Linear correlation between the ground reaction force (\(GRF\), normalized by the body weight of the animals) and the bone mineral density (\(BMD\))

Finally, in the long term (> 7 months), it was observed the progressive structural reshaping of the consolidation callus until the original geometry (Fig. 6, day 365). This effect is materialized through the evolution of the callus \(TV\) and \(CSA\). As mentioned above, the time point at which the transition from the consolidation phase to the remodeling phase occurs approximately 200 days after surgery when a reduction in the volume of the surrounding callus began to be quantified. This represents a delay of about 80 days with respect to the bone transport alternative in the same bone model and defect [50]. Nonetheless, the maximum volume reached is almost identical in both treatments, finding around 7.60 cm3 of woven bone filling a 15 mm metatarsal defect, around 0.37 cm3 per longitudinal millimeter of the metatarsal defect. Comparing with other ovine bone tissue engineering studies, Vidal et al. [20] only reported around 50% of the original bone volume of a 35 mm metatarsal defect after 3 consolidation months, which could be explained by the use of a less mechanically stimulating internal fixation. Regarding other studies with external solutions, Pobloth et al. [38] also showed a less solid 40 mm bony union consistency 12 weeks after surgery. At this time-point, they reported a 0.043 and 0.067 cm3 of regenerated bone per millimeter of tibial defect treated with their ceramic scaffold without and with an additional autologous, respectively. These differences are even more remarkable by considering the different bone models used in each study since distal bones are characterized by a lower bone repair capability compared to proximal ones in tissue engineering [51]. The only explanation would again be differences in the defect size.

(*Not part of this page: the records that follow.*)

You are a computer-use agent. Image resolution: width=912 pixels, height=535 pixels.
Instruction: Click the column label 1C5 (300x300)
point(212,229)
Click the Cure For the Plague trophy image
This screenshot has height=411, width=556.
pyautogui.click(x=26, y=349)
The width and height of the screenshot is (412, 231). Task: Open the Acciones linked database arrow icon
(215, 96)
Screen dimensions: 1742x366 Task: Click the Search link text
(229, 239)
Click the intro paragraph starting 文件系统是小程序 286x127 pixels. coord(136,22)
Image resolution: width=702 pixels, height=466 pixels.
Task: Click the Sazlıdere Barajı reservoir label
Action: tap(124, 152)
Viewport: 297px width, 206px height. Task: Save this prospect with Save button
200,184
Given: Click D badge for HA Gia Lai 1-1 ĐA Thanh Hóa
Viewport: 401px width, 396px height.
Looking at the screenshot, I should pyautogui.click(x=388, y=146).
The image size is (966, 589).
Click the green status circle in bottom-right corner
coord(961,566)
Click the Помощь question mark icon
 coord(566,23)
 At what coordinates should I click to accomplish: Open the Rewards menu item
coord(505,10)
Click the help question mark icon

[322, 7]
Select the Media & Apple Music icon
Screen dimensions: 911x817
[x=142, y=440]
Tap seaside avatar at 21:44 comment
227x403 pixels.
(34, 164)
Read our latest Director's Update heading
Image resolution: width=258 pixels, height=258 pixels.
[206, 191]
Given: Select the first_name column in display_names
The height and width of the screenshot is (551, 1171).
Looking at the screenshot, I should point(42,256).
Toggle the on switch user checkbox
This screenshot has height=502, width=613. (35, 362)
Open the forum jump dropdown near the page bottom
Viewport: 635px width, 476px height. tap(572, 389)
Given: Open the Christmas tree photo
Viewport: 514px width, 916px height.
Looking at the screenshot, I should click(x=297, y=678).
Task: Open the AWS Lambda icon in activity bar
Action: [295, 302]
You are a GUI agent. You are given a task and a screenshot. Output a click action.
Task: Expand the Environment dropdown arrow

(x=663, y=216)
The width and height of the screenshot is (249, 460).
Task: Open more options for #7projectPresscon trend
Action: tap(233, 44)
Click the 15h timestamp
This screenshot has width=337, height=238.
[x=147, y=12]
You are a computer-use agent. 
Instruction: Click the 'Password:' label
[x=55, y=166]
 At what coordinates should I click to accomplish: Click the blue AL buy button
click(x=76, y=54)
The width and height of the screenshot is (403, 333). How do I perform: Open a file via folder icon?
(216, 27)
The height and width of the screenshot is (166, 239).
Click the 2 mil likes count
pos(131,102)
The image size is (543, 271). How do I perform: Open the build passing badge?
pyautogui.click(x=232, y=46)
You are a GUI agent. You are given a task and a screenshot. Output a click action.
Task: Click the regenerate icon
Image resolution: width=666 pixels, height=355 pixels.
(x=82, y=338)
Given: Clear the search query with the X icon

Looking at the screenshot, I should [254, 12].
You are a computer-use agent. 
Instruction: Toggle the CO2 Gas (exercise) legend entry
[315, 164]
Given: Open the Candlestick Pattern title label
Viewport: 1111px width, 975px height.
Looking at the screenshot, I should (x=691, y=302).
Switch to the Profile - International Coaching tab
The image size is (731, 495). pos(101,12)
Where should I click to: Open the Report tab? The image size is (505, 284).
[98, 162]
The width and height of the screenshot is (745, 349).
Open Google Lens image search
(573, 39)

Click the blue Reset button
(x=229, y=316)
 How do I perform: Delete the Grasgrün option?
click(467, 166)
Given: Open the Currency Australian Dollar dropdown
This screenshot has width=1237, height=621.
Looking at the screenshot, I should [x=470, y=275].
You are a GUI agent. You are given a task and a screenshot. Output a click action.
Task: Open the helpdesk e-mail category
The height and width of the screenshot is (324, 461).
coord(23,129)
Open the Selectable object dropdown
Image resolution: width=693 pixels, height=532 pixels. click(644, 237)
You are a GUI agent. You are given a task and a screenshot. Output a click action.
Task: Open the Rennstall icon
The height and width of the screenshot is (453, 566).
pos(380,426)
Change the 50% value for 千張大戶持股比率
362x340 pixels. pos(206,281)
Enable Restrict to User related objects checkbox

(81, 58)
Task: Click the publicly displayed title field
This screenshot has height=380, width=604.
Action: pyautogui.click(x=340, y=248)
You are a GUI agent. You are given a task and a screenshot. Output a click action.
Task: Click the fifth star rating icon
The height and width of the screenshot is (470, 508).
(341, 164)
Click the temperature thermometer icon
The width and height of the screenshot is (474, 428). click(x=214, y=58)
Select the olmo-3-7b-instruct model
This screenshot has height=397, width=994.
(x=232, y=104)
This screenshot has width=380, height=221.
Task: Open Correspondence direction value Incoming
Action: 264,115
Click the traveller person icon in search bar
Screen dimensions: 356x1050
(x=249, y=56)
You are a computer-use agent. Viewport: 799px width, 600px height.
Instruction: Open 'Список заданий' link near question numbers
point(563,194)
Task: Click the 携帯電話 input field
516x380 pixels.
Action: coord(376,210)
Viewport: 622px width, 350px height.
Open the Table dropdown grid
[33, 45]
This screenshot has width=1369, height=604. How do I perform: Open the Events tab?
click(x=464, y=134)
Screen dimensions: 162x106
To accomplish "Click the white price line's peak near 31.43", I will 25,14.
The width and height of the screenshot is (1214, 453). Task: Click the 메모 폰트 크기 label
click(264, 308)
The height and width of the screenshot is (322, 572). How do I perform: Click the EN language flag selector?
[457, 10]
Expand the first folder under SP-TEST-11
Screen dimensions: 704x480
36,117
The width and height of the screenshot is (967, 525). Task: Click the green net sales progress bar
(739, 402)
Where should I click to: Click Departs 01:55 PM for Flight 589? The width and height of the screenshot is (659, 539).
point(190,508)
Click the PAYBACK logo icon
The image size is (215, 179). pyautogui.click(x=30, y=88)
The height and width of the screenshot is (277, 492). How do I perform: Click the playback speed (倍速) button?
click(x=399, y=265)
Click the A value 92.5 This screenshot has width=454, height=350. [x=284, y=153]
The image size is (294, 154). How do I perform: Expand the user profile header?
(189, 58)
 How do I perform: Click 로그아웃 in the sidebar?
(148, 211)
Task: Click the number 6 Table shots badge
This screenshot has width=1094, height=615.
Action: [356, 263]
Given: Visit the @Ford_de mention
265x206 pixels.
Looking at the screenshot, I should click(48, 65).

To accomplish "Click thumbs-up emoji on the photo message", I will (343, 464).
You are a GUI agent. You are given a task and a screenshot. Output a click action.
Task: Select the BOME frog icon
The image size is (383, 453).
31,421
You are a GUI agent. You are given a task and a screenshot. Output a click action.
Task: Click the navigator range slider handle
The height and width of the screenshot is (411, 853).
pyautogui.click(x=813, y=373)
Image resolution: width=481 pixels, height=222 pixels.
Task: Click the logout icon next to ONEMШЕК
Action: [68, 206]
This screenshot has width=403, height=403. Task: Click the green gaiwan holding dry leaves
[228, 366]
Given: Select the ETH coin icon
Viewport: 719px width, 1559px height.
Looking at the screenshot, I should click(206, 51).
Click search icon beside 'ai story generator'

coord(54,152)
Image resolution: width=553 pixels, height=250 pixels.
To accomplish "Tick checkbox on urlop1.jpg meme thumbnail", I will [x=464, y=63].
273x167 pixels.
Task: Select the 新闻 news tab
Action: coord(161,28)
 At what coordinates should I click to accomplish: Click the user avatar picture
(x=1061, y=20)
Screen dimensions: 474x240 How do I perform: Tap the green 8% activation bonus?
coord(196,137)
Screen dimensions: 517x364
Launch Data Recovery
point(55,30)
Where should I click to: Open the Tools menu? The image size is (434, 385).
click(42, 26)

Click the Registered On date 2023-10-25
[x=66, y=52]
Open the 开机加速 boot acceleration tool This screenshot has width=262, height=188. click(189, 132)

In conclusion, the combination of grafted bioceramic scaffolds and flexible external fixators represents an effective approach to sustain bone formation and osseointegration in segmental critical-size load-bearing defects. The regeneration process is characterized by faster recovery of the bone callus mechanical function but with a slower normalization of the subject's walking conditions compared to other orthopedic alternatives, which seems to be related to the total bone mineral density healing. Despite these differences in recovery speed, all the analyzed structural and mechanical parameters progressed toward control values without setbacks, similar to other bone regeneration processes [30, 31, 33, 48]. Consequently, the bone function is suggested not to be altered at any regeneration stage by the scaffold osseointegration or by the minor local breakages of the structure. Prospectively, the designed methodology opens the clinical doors to a valuable continuous mechanical follow-up of the entire bone regeneration process, far from the usual ex vivo analyses at discrete time-points after the specimen’s sacrifice [18,19,20, 38]. Thus, these mixed mechanical and imaging monitoring techniques are applicable to any bone tissue engineering experiments with any biomaterial and 3d-printed microarchitecture. Comparisons in the speed of recovery of the parameters analyzed could serve as the basis for optimizing novel tissue engineering substitutes and orthopedic approaches in the field.